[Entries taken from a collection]
--- START ---

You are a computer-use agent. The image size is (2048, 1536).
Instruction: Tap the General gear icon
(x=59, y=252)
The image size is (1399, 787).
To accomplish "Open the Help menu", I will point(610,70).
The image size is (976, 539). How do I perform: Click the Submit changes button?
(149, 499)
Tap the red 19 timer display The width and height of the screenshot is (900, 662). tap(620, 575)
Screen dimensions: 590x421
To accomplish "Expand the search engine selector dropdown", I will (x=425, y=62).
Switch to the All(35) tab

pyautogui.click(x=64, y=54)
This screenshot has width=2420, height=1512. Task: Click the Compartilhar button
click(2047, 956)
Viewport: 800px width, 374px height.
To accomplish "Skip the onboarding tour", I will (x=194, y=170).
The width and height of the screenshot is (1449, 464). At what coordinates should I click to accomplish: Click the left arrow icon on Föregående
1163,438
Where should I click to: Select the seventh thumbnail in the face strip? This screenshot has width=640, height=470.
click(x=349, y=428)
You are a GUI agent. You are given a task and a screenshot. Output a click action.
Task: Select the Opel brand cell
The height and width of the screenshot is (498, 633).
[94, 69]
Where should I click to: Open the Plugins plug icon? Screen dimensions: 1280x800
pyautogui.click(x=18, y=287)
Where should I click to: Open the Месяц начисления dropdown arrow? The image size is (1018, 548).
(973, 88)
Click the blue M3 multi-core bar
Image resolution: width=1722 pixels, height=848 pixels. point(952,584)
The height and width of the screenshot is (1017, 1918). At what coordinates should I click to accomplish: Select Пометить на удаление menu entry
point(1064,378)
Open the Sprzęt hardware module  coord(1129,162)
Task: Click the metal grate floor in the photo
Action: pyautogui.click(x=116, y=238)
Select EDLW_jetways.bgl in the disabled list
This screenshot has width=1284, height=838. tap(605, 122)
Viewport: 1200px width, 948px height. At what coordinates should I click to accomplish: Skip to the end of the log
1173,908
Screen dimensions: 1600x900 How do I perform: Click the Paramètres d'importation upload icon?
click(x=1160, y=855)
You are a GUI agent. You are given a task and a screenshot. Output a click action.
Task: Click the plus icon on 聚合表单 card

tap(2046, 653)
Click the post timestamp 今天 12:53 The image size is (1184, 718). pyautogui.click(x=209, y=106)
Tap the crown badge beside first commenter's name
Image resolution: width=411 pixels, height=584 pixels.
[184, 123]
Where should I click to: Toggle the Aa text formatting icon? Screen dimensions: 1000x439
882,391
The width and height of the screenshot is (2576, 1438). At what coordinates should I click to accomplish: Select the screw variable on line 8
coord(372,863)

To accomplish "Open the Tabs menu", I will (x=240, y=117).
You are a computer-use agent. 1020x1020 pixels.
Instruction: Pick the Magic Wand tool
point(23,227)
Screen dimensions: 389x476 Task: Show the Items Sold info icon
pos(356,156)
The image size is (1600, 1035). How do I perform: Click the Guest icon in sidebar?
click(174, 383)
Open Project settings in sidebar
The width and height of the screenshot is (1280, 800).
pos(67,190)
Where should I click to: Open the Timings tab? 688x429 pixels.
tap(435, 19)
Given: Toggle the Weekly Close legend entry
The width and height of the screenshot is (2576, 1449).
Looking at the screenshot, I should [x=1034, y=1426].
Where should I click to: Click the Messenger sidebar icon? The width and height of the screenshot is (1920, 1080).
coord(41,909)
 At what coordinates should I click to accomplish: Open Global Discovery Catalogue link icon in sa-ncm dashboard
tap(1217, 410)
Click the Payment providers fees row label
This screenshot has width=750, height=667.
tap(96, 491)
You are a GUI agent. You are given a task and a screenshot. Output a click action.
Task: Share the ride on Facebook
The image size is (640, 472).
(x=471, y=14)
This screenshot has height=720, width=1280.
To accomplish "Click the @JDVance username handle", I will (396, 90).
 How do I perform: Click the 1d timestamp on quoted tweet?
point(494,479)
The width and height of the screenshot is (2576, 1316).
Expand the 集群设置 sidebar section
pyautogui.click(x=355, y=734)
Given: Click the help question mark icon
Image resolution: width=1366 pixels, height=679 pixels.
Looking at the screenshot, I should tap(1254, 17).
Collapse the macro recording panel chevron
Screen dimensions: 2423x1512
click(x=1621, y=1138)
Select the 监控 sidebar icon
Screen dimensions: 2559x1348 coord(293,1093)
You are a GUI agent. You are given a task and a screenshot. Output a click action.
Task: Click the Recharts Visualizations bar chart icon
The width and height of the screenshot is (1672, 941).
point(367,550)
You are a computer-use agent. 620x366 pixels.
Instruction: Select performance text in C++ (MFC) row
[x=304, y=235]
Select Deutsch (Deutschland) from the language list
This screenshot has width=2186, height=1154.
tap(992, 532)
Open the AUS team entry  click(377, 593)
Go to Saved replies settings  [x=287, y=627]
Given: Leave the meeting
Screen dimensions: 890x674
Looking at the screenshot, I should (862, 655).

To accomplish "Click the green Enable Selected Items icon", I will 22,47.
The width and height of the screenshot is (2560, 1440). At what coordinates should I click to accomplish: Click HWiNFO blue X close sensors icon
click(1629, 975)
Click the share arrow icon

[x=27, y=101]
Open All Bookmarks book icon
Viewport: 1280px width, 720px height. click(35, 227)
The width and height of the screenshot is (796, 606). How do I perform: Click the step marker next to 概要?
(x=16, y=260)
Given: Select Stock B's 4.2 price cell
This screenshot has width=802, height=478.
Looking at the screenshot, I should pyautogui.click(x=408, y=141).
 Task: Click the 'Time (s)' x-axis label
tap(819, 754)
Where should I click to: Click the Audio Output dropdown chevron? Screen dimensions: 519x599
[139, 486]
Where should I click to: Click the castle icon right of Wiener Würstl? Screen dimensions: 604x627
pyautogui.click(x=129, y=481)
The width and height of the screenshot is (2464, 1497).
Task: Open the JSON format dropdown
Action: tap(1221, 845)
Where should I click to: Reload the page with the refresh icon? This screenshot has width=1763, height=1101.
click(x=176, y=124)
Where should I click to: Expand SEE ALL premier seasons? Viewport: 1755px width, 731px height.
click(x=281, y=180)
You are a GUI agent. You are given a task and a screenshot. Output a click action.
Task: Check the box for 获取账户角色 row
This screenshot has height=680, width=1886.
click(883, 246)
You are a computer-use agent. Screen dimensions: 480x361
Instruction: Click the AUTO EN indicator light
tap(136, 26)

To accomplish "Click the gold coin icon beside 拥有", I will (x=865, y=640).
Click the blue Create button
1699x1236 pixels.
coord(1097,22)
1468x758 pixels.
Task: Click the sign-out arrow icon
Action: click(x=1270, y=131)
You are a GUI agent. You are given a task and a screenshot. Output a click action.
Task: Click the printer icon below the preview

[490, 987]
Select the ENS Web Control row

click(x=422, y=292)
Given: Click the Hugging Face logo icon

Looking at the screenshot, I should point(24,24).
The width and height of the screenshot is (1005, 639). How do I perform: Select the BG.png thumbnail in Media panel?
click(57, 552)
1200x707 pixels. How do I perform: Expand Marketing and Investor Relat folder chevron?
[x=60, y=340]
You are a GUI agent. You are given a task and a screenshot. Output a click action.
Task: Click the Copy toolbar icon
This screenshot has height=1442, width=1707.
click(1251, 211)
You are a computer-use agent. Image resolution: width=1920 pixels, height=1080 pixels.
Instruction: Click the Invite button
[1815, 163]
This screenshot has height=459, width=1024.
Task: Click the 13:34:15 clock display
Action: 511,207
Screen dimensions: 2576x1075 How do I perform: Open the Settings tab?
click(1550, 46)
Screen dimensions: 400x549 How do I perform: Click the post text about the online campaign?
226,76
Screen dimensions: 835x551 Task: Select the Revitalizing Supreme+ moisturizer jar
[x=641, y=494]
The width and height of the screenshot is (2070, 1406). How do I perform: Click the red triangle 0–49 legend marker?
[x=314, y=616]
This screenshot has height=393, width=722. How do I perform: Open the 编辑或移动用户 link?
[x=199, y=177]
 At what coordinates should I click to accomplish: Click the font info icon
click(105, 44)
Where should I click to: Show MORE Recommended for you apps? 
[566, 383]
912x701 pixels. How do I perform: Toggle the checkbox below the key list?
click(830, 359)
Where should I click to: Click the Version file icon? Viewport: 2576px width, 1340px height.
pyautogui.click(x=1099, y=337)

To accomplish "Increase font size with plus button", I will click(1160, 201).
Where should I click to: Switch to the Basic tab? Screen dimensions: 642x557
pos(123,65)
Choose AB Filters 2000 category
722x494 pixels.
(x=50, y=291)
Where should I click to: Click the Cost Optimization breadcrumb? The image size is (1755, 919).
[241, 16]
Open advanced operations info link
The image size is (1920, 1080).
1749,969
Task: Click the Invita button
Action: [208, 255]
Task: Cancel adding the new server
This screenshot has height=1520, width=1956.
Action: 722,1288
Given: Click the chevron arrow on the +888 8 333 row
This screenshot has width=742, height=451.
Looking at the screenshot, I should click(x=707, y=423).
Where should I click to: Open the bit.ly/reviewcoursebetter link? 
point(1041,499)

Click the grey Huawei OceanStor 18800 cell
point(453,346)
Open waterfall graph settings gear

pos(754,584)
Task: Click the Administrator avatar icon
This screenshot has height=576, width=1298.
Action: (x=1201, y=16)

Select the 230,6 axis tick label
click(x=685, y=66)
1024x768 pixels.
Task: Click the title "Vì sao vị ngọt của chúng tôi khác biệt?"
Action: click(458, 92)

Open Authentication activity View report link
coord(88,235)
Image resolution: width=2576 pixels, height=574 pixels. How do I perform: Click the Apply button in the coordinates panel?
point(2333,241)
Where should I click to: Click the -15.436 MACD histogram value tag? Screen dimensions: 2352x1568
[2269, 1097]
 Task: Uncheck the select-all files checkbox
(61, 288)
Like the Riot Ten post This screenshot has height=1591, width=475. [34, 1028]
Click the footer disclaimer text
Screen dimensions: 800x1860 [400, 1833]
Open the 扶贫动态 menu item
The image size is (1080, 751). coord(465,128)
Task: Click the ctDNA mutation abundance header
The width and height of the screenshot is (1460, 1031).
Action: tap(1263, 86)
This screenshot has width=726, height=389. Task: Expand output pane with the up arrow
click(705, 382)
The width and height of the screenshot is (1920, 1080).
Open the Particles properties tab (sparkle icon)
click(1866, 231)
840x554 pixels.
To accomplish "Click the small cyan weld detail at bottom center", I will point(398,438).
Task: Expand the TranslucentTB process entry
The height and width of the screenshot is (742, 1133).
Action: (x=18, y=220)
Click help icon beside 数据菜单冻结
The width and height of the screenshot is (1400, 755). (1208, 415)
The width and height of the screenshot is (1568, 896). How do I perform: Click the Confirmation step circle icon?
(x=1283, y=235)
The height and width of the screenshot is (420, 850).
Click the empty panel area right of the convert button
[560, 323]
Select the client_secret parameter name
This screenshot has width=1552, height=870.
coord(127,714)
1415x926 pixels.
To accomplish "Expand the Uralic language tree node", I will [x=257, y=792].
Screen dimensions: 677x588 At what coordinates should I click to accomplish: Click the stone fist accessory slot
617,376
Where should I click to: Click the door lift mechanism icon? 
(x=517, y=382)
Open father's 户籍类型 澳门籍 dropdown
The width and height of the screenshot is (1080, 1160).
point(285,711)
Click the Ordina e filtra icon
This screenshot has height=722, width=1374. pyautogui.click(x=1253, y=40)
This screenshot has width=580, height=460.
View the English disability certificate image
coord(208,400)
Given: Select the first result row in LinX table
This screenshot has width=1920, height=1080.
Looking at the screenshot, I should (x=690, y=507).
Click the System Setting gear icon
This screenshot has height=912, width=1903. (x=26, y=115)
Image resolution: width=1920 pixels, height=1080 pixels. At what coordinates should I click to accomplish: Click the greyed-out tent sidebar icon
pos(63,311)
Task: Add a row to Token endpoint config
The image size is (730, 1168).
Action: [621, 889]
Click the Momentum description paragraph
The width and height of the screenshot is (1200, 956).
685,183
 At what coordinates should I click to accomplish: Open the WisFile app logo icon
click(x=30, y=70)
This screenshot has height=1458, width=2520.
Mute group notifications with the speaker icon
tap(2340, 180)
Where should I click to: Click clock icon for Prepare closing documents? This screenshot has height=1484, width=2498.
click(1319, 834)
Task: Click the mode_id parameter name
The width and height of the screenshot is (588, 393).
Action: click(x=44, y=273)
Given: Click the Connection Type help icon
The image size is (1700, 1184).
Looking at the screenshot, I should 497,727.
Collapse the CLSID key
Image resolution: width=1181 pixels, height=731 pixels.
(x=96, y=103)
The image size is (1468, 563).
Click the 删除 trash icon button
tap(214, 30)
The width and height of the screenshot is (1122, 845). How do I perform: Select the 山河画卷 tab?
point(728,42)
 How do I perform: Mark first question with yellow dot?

--- END ---

PROBLEM DESCRIPTION: Reproduce the records between the lines holding "Image resolution: width=1920 pixels, height=1080 pixels. At" and "pos(63,311)", inclusive, keeping the requests intact. Multiply every click coordinate in the answers by 0.25, rounding to whole numbers with halves rounded up.

RESPONSE FOR THIS EXERCISE:
Image resolution: width=1920 pixels, height=1080 pixels. At what coordinates should I click to accomplish: Click the greyed-out tent sidebar icon
pos(16,78)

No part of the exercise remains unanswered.